* **DESCRIPTION OF THE TASK**
Go through the listing and copy each line that has the string "left" in it.

* **THE RECORDS**
*-*-*

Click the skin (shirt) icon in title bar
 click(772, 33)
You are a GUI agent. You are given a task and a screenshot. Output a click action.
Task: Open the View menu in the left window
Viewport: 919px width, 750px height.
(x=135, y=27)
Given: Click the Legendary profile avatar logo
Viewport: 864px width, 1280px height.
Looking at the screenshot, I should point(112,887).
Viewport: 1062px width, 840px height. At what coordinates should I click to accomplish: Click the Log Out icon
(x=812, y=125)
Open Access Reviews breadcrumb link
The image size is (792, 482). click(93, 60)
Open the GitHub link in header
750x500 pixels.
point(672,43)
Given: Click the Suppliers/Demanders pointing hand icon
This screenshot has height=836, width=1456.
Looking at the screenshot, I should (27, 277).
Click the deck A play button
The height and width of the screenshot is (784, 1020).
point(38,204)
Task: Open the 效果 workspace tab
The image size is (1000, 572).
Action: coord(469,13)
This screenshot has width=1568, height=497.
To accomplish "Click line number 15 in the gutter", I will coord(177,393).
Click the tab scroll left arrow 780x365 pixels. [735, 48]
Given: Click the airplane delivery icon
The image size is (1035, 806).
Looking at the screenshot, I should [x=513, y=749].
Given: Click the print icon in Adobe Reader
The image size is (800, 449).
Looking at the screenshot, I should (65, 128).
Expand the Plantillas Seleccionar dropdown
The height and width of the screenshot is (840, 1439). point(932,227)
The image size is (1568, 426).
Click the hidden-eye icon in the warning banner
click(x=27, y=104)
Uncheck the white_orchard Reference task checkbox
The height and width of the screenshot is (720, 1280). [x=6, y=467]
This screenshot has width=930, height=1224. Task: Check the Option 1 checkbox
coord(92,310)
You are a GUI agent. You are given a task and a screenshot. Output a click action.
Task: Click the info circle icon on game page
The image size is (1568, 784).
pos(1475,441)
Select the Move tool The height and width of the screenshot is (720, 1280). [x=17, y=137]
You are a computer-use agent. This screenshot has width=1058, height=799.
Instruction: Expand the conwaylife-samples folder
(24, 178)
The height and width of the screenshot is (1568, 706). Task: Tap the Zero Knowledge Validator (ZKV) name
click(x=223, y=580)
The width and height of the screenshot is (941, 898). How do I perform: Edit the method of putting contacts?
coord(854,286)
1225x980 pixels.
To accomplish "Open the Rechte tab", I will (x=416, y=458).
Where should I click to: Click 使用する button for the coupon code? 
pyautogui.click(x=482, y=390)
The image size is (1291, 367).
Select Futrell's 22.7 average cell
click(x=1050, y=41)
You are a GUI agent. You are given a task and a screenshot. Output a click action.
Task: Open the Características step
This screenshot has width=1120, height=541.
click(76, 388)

*-*-*

* **TASK RESULT**
Task: Open the View menu in the left window
Click the tab scroll left arrow 780x365 pixels. [735, 48]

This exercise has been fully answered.